Work instructions: Lines below containing the word "computer" should be copied out.

Provided entries:

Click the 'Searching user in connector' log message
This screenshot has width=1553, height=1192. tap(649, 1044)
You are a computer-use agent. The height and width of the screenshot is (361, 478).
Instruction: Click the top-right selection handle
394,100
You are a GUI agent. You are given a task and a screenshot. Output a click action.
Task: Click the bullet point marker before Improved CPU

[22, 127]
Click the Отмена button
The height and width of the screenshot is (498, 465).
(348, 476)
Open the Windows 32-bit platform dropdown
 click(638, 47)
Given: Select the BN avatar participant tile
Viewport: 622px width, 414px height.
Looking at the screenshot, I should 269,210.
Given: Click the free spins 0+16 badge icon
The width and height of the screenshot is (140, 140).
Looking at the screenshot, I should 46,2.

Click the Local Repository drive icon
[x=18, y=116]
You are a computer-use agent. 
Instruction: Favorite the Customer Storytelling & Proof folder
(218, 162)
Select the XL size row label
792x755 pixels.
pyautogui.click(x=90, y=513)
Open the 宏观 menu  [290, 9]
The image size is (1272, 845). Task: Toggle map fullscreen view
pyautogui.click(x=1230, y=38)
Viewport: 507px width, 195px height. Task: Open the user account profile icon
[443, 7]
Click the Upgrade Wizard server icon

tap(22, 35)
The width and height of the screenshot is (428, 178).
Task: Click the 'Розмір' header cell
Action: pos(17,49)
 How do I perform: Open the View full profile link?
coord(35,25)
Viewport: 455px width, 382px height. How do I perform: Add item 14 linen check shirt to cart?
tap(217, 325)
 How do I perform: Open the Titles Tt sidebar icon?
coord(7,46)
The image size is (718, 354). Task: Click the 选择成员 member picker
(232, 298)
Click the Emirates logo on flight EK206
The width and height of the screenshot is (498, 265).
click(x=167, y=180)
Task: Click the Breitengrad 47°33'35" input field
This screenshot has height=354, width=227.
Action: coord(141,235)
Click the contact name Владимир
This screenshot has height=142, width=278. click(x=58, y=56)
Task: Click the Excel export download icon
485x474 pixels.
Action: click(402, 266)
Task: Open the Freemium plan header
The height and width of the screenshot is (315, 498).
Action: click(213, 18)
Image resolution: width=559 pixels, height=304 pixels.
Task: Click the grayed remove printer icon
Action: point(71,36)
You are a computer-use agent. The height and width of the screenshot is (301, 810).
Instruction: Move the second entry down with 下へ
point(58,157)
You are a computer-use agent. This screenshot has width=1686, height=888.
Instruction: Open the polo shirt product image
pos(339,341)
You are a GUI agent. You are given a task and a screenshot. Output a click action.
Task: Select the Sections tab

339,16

Answer space:
You are a computer-use agent. The height and width of the screenshot is (361, 478).
You are a computer-use agent. 
You are a computer-use agent. The height and width of the screenshot is (301, 810).
You are a computer-use agent. This screenshot has width=1686, height=888.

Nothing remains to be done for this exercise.